However, Klotz says she never let the culture phase her. “I don’t think it deterred me in any way,” she says. “I was brought up with the belief that despite gender roles in employment, you, as a woman, can do whatever you want to do. Period. End of story. You just have to work hard.”
Challenges remain, of course. Klotz says she often discusses with her Primerus™ colleagues the dynamics of work-life balance. Does it even exist? Maybe the idea of finding “balance” is a myth. Klotz says it’s important for women attorneys to reassure each other that it’s okay if they’re not doing everything, or not doing everything well. She says that she notices her female colleagues – those with families, in particular – “tend to take on a lot” of responsibilities in their personal life, including carpools, planning gatherings and maintaining the family social calendar, all while working full time as a lawyer.
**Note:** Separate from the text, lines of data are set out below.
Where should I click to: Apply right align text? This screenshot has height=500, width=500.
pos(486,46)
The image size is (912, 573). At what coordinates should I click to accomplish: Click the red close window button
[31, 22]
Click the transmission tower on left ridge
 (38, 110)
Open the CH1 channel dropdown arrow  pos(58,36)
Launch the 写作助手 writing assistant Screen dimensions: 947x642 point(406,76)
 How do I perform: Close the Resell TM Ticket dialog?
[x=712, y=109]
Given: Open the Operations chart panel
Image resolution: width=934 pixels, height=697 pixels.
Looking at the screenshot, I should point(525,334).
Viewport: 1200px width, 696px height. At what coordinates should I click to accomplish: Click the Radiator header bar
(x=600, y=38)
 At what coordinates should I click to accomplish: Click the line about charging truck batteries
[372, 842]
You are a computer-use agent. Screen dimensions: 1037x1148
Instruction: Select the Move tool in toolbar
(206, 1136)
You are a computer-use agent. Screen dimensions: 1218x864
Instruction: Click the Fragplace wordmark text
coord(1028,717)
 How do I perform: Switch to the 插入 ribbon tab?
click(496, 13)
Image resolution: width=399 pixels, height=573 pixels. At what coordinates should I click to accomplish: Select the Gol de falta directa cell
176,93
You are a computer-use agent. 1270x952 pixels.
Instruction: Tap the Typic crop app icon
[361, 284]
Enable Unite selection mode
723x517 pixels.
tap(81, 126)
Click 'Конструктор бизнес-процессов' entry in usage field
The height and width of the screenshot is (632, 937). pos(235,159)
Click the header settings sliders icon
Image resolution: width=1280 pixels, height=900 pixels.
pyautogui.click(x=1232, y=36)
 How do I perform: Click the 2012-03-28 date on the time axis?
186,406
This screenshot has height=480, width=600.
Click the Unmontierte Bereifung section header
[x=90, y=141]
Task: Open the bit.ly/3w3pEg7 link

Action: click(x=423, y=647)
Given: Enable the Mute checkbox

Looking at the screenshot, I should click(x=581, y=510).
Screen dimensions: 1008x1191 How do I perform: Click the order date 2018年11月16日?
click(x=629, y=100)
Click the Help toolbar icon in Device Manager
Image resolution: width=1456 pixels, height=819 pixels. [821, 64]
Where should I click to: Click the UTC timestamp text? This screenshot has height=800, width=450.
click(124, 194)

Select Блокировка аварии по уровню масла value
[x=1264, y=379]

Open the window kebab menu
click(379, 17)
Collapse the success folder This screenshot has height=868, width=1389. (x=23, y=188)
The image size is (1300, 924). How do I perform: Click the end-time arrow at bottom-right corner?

“Those kinds of conversations are very important, I think, especially to younger female attorneys as they come up, because I think we do take on those obligations more than our male peers do,” she says.
She and her husband, Michael, have two children. Her oldest daughter, Lindsay, is 21 and will be graduating from Bentley University in Massachusetts in May with a dual degree in marketing and information design and corporate communication. Her daughter, Stephanie, 18, is a freshman at Hunter College in New York City who is considering a career in television production.
Klotz describes herself as a “huge theater fan” and shares her passion for Broadway with her daughters. When theaters went dark during the COVID pandemic, Klotz was at a loss. Pre-COVID, she and her daughters would attend Broadway shows twice a year.